Or, l’interlocuteur peut aussi produire des régulateurs à d’autres fins qui ne visent plus
la poursuite du discours du locuteur, mais cherchent plutôt à y mettre un terme. En effet,
divers comportements non verbaux peuvent traduire l’intention de prendre la parole —voire
une certaine impatience— tels que les tentatives de capter le regard du locuteur en place, un
redressement du buste, mais aussi des inhalations audibles, des vocalisations (toussotements,
éclaircissements de la gorge, etc.).

A veces el mecanismo de solicitud del turno consistirá en ejecutar gestos que indiquen al hablante para
que se dé prisa, al advertir que cuanto antes termine su intervención, antes comenzaremos la nuestra. [...]
El método más común de estimular a la otra persona a que termine rápidamente es hacer movimientos
rápidos de cabeza acompañados a menudo de verbalizaciones de seudoacuerdo, como ‘mhmm’, ‘ya, ya’,
etc. El solicitante confía en que el hablante se aperciba de que estos comentarios son demasiado
frecuentes y no siguen con lógica a las ideas expresadas como para ser signos de refuerzo (Knapp, 1982 :
191).

3.1.2. La kinésique

La kinésique s’intéresse à l’interaction mouvement/parole. Ce domaine recouvre l’étude


des mouvements du corps (déplacements, gestes, mouvements des mains) des expressions
faciales (mimiques, sourires), du regard (fréquence et durée des contacts oculaires) et des
postures pendant l’échange conversationnel. Il est à noter que ces éléments sont en général
difficilement contrôlables par le sujet : la maîtrise du masque social requiert une domination
des réactions motrices très délicate à assurer. Par ailleurs, l’éventail des réactions kinésiques
est socialement codifié. Ainsi par exemple, seule une relation proche autorise en principe des
gestes d’attouchement, exclus de la relation hiérarchique. Pour ce qui est du regard, un contact
oculaire prolongé peut intensifier le degré d’intimité ou devenir gênant, selon les
circonstances.

8
cuando una persona interroga a otra suele mirarla directamente a los ojos, a no ser que se trate de una
pregunta atrevida o que se refiera a algún tema que le preocupe mucho a él mismo. Si el que escucha se
sorprende ante algo que ha dicho su compañero, también tiende a mirarlo si se trata de algo agradable, o a
desviar los ojos hacia otro lado si el que habla expresa algo desagradable, repugnante u horrible, a menos
que ambos compartan la misma emoción, en cuyo caso el que escucha se limitará a bajar los párpados.
Sin embargo, [...] todos estos datos se aplican a una conversación relativamente formal; [...] las personas
en familia o que se conocen muy bien pueden no comportarse de la misma manera. [...] También parece
ser cierto que durante una conversación social entre dos individuos que no se conocen, por lo general se
trata de reducir el intercambio visual, probablemente porque un exceso de éste trasladaría el foco de
atención del tema de conversación a la relación personal (Davis, 1972 : 91).
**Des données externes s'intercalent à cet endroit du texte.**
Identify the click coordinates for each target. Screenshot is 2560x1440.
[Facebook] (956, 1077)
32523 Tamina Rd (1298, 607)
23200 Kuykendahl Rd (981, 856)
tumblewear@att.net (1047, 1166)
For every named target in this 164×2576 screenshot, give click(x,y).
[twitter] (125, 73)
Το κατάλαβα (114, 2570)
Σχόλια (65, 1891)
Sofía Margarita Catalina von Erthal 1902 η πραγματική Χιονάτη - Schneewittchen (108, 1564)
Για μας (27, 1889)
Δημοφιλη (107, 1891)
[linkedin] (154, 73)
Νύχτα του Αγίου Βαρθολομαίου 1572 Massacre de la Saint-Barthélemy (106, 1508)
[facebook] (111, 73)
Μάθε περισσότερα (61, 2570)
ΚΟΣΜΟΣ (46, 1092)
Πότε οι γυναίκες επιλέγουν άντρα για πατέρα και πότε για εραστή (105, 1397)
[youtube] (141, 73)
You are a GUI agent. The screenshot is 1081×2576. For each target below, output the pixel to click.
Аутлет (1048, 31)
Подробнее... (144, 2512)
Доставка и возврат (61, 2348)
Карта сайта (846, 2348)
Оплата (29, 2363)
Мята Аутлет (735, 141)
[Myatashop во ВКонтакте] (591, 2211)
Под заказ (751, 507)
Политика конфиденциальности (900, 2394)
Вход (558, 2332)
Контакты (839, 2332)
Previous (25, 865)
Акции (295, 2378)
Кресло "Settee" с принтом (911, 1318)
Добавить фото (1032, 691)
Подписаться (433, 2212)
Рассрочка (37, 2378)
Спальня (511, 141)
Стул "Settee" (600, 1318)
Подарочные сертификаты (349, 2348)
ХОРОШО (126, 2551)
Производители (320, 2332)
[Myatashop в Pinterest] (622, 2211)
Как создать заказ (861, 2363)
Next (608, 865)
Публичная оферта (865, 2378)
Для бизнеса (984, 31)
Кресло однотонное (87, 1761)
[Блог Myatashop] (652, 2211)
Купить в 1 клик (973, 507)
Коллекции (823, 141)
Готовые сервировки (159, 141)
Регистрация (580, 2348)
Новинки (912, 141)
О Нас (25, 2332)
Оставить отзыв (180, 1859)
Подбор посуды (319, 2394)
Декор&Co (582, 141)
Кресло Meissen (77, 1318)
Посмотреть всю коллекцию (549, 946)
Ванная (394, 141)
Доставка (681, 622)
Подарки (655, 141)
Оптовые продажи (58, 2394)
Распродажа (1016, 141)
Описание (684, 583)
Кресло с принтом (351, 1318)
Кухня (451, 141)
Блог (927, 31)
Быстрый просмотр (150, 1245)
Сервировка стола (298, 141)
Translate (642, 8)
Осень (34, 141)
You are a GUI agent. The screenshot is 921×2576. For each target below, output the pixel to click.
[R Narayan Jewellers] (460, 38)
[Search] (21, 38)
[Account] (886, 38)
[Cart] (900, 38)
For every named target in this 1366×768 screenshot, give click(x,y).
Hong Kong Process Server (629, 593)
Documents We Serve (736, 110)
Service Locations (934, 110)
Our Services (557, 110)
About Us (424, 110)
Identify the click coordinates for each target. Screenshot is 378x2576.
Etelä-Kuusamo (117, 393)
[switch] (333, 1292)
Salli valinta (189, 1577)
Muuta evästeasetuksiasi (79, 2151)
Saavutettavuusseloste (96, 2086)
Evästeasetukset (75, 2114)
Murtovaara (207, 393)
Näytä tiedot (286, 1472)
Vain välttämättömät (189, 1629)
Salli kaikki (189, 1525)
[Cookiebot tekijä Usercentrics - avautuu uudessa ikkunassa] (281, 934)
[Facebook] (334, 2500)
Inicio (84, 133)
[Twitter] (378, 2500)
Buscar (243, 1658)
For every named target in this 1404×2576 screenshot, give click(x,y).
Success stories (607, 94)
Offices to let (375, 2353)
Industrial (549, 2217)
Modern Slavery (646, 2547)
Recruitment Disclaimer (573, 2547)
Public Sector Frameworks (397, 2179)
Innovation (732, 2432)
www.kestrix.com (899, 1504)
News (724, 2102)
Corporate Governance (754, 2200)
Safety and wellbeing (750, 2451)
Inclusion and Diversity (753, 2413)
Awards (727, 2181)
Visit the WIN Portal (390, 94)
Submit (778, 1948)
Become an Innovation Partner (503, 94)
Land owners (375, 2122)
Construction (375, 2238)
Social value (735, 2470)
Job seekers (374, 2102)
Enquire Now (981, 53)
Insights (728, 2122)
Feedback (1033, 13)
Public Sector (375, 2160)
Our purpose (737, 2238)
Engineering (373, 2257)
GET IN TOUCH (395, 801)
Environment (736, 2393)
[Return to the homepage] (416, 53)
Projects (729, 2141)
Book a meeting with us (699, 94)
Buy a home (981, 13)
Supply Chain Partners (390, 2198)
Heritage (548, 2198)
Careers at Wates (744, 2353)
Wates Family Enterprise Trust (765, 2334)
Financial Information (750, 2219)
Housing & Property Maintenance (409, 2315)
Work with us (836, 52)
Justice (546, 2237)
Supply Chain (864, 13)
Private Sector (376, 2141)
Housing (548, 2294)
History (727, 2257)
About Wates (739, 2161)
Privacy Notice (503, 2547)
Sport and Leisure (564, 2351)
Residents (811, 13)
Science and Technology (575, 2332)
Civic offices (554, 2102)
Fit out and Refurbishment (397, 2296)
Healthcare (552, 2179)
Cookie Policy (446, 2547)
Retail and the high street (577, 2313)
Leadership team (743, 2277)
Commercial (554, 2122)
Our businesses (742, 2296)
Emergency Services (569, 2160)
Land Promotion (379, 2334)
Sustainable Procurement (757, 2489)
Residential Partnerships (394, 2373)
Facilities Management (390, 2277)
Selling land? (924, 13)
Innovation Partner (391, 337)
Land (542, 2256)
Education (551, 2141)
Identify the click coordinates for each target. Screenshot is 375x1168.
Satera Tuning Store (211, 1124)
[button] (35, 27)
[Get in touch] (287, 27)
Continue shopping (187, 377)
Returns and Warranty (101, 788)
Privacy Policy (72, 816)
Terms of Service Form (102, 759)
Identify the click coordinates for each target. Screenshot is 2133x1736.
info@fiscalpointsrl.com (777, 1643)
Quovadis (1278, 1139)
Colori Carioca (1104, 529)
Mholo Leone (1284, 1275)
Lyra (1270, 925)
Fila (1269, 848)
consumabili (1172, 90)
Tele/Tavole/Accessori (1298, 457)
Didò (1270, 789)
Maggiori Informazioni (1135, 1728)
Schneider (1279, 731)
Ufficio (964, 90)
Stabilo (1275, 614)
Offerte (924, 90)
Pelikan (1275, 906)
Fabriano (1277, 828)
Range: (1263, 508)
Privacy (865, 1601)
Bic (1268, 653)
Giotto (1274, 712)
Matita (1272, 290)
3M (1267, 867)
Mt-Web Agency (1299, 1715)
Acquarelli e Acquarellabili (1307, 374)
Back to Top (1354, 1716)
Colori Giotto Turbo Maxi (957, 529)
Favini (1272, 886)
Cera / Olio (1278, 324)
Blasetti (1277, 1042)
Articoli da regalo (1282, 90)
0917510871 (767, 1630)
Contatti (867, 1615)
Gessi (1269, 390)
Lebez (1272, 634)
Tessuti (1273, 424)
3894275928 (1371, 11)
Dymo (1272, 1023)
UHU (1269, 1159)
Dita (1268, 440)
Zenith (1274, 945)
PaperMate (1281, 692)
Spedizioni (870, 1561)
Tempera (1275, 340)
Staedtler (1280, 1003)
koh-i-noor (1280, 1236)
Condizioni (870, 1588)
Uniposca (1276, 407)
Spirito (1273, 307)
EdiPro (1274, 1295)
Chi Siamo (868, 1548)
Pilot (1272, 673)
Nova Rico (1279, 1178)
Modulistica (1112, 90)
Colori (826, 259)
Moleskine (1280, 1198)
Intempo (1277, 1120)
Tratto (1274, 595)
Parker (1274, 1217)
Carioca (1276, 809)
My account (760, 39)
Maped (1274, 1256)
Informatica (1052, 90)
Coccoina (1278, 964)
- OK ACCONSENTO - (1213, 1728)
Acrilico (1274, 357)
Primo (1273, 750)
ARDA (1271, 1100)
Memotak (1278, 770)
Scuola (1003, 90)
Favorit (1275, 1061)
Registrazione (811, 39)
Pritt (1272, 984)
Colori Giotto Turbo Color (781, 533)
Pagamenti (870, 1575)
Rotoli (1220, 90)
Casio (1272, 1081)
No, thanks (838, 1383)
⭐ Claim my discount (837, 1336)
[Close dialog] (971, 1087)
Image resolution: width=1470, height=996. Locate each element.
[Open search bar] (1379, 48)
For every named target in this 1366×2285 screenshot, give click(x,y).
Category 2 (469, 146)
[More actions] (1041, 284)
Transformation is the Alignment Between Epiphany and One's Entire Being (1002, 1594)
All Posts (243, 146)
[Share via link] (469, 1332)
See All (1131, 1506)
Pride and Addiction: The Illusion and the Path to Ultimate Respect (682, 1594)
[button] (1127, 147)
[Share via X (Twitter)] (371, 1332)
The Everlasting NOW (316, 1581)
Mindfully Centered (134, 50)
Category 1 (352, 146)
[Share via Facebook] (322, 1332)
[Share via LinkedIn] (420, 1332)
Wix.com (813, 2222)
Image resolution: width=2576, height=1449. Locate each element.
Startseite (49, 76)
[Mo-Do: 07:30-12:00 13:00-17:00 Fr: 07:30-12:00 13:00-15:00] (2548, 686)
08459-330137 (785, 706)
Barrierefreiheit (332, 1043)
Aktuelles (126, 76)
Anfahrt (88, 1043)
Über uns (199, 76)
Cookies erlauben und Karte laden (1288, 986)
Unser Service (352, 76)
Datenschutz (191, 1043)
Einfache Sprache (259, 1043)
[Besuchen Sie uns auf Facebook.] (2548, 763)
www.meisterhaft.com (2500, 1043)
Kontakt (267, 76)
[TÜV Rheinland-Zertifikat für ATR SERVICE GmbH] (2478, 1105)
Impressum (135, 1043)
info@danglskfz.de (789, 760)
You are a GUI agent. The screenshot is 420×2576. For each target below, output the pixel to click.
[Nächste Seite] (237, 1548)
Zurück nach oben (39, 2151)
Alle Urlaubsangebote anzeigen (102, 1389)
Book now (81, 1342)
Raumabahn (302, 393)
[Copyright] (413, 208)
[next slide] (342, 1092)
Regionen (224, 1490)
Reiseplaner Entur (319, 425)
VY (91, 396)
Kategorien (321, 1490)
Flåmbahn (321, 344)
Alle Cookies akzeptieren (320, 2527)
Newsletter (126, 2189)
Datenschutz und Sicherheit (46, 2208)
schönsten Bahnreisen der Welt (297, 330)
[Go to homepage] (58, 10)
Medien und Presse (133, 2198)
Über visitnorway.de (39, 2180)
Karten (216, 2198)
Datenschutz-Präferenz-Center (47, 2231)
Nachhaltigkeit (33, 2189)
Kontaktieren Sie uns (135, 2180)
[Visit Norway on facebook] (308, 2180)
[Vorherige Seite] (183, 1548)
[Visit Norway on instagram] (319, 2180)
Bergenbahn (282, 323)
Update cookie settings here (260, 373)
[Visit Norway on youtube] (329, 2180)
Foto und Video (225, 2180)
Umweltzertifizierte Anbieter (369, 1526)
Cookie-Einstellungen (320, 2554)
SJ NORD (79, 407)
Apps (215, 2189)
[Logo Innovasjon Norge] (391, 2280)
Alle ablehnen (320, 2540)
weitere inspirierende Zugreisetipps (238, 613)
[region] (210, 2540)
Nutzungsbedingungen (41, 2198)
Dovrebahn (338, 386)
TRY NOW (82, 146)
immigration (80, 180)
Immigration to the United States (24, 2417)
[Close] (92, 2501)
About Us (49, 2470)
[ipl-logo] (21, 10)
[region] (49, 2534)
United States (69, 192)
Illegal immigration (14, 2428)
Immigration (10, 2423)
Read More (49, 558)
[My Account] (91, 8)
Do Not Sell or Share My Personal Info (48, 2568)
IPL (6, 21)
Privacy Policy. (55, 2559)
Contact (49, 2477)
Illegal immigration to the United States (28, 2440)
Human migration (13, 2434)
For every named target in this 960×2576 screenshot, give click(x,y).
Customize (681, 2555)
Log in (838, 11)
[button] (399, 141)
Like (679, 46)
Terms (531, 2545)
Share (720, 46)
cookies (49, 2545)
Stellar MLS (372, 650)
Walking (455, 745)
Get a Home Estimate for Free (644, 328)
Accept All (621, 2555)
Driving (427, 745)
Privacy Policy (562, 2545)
L’interprétation du comportement gestuel et oculaire change selon la situation : une


gestualité exubérante peut être signe d’émotion, de joie ou de colère ; elle peut aussi révéler le
désir d’illustrer graphiquement les propos tenus. Quant au regard, ce n’est pas la même chose
de regarder celui qui parle (signe de l’attention portée à ses propos), que de fixer celui qui
écoute (volonté de scruter ses réactions ou provocation). Certaines études affirment même que
l’on peut savoir si notre interlocuteur ment ou s’il cherche tout simplement à se souvenir de
quelque chose selon la direction de son regard.

3.1.3. La proxémique

Ce terme désigne l’usage que l’homme fait de l’espace en tant que produit culturel
spécifique. L’environnement physique est considéré comme un territoire social dans lequel
l’individu détermine son propre espace en fonction de normes personnelles et sociales. La
territorialité dépend en effet à la fois de la perception que l’individu a de son espace privé et
des règles sociales qui imposent une structuration de l’environnement selon des critères
culturels et sociaux (rites, cérémonies et disposition spatiale des sujets, règles du protocole
dans des actes officiels...). L’espace humain est donc structurellement signifiant. Ainsi, la
proxémique traite des relations spatiales et des distances d’interaction dans les groupes
formels et informels.

Le sens de l’espace n’est pas statique. Il dépend de la nature des relations


interindividuelles (plus la relation est hiérarchisée, plus la distance s’accroît) et de la culture
de référence. Le crible perceptif de l’espace varie d’une culture à une autre, et la
méconnaissance de ces faits culturels peut être à l’origine d’interprétations erronées
provoquant des malentendus.

Cette brève analyse montre sans doute la richesse des modes de communication non-
verbaux sans lesquels la communication devient un phénomène figé, inachevé. La
communication linguistique doit donc être comprise comme un système complexe de codes
interdépendants, d’autant plus que, sur le plan informationnel, la communication non-verbale
est souvent jugée supérieure à la communication verbale.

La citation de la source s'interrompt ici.